**Stated goal:** Continue the article below about Pat Benefiel's cooking classes, picking up after its last sentence.

-- start of Article --

EVERETT — Pat Benefiel learned to cook in seventh-grade home economics.

She soon became the primary cook in her family.

This past spring, the 67-year-old taught cooking and nutrition classes every school night at the Casino Road Community Center, a satellite program overseen by the Mukilteo YMCA.

She and her husband, Jim, have offered similar programs in the past at schools in the Casino Road area, and the Boys & Girls Club in Lake Stevens, where they live.

At first, the children at the YMCA weren’t sure what to think of her, she said. She would talk to them about how much sugar there is in soda, or ways to chop carrots into dipping sticks.

Pretty soon the children started helping, so much so that the Benefiels had to limit the number of kids who could participate in each session. She brought tablecloths and table settings and everyone ate together.

Many of the kids she cooked with had parents working multiple shifts, she said.

She knows what it’s like to grow up in a family where the kids and parents have different cultural experiences. Her mother is German, and her father was an American born to a Russian immigrant mother. They moved to the U.S. when Benefiel was 3. She remembers neighbors in the Rainier Valley area of Seattle who would tell her family to, “Go back to Germany.”

This spring, her classes were aimed at “mostly middle school and high school with an eye on the adults,” she said. “It’s a real popular thing.”

-- end of Article --
-- start of Material supplied --

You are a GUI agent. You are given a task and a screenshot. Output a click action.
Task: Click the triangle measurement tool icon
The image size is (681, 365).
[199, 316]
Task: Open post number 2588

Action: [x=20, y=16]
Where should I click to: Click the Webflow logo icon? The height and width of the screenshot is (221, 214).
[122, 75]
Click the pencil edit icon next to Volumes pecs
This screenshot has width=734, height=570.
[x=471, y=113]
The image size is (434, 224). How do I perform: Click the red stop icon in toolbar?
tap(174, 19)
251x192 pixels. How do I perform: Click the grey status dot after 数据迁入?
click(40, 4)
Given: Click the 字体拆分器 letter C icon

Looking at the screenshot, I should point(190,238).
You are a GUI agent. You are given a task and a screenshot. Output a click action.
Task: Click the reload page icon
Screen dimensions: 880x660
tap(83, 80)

-- end of Material supplied --
-- start of Material supplied --

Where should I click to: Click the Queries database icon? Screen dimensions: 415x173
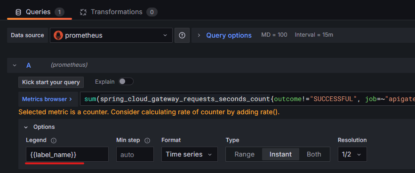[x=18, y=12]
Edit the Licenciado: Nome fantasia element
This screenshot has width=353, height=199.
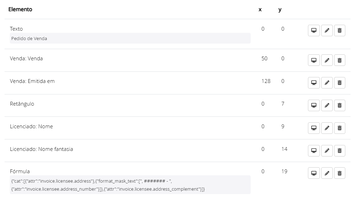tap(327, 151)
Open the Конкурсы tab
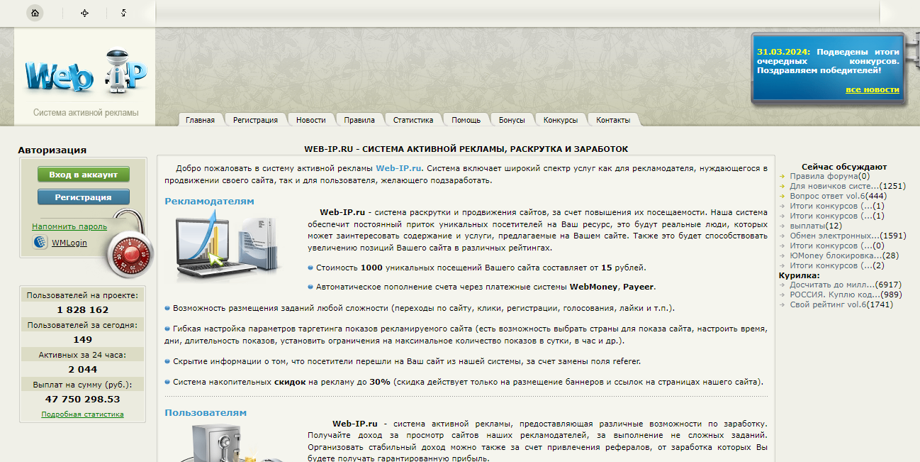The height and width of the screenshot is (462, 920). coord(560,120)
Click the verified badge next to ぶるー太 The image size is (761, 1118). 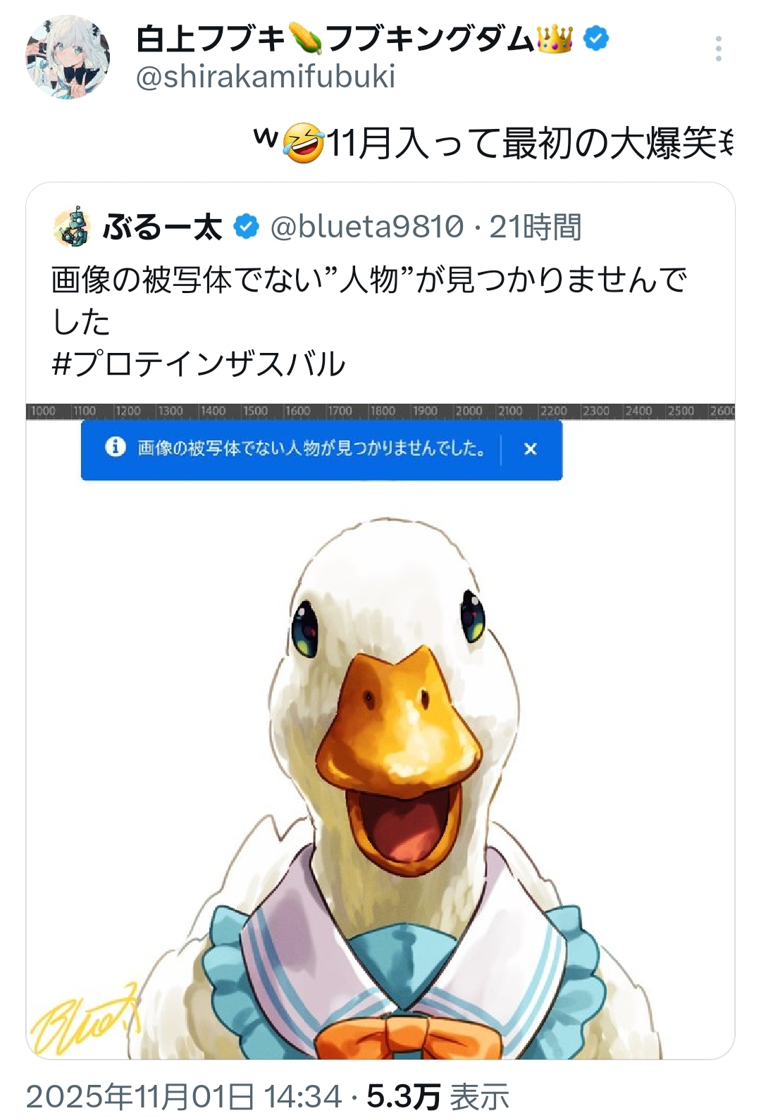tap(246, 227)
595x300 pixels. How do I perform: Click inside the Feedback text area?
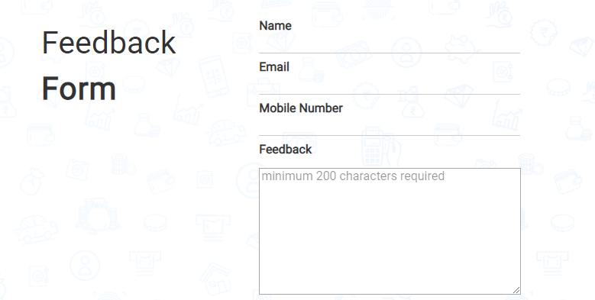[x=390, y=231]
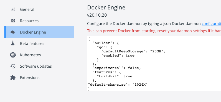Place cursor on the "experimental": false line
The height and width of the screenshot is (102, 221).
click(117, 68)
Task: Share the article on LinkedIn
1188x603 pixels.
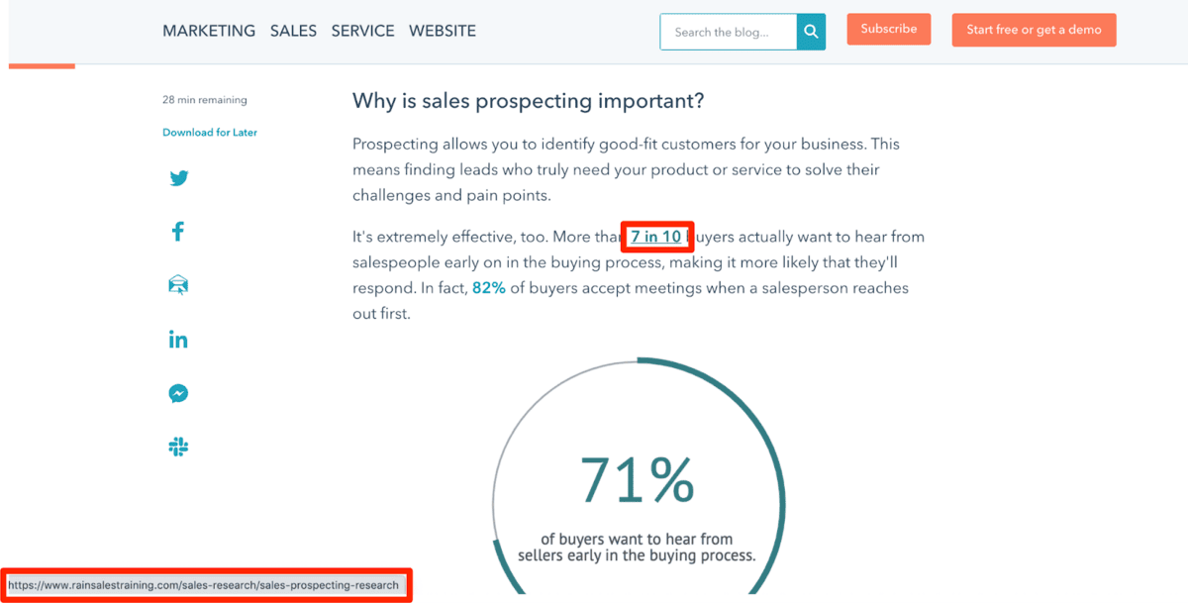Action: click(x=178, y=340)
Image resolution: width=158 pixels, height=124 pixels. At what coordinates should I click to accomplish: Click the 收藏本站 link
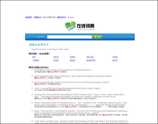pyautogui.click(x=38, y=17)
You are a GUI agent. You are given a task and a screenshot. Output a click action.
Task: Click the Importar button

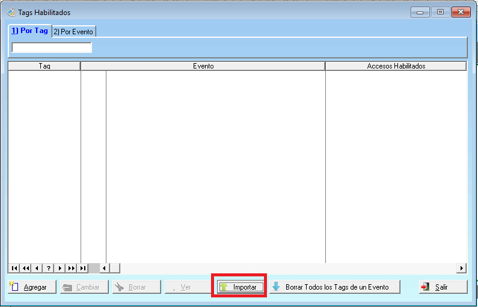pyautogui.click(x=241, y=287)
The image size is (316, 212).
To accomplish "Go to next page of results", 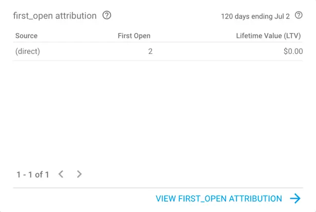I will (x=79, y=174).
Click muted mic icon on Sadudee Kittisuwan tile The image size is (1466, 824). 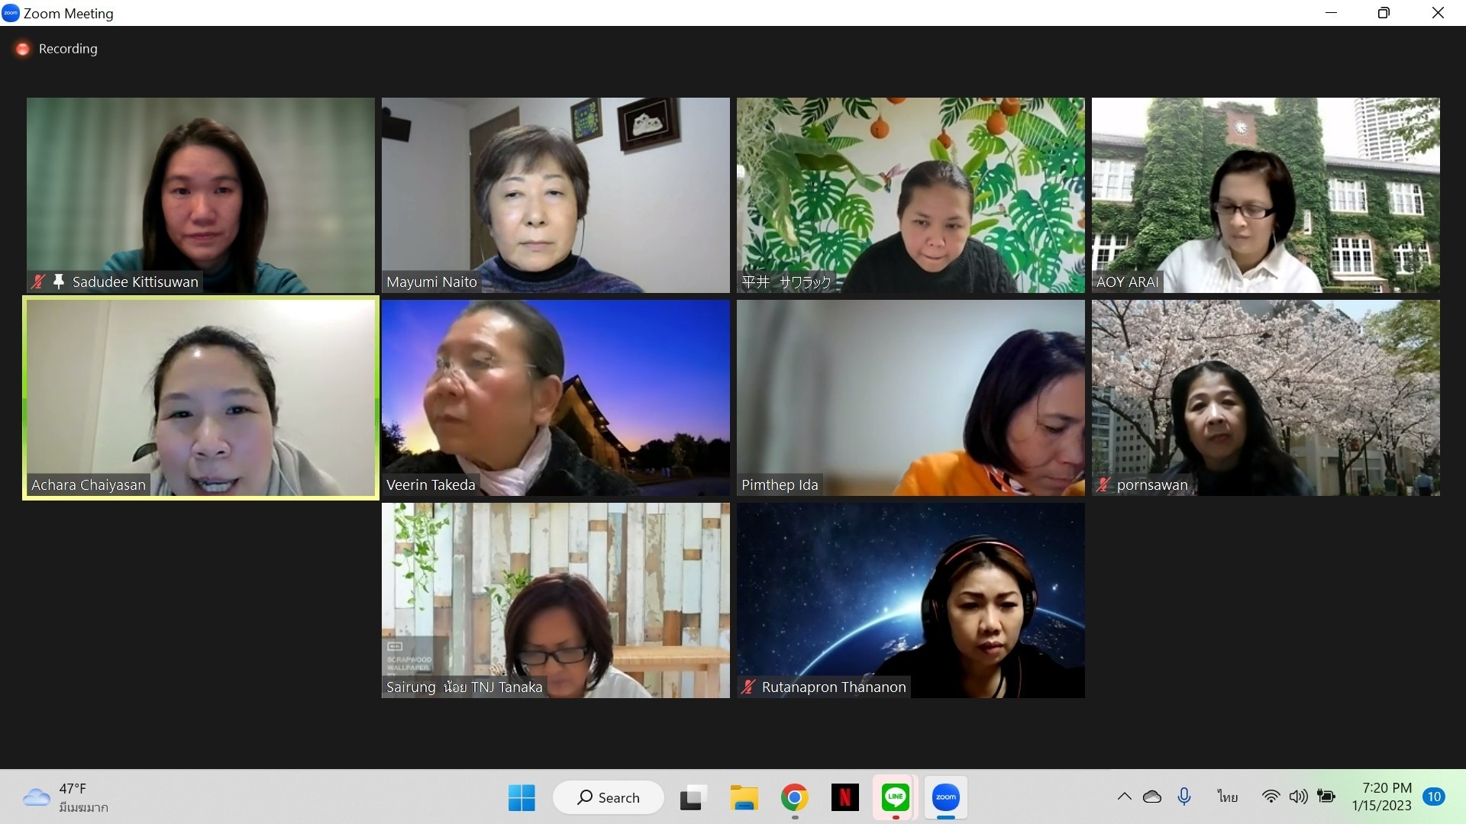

-- end of Material supplied --

**The reply:**
Recipes included vegetable wraps and pumpkin spread with whole wheat toast. She took inspiration for her volunteering from a Seattle program with a similar mission called Cooking Matters.

Benefiel is passionate about helping people cut back on processed foods and add more fruits and vegetables to their diets, she said. She worries about a world where every food seems to come “from a box or a can,” she said.

The classes at the Casino Road center wrapped up for summer and haven’t started again in the same fashion. Now, Benefiel is in talks with a community group in northeast Snohomish County about a cooking program there, also designed for young people. She’d like to see more volunteers get involved in that effort.

When she and Jim retired, they decided they had worked for many years for themselves, she said. It was time to focus on working for the good of others.

Rikki King: 425-339-3449; rking@heraldnet.com; @rikkiking.

How you can help

The YMCA Casino Road Community Center serves kids, teens and adults, including classes for new immigrants. Volunteers are needed in child care during weekday business hours. Donation needs include books for kids, board games, arts and crafts supplies, and food for daily snacks and meals. For more information on donations or volunteering, contact Alex Costumbrado at 425-493-2435.

To contact Pat Benefiel about helping with cooking classes, contact scifairmom@gmail.com.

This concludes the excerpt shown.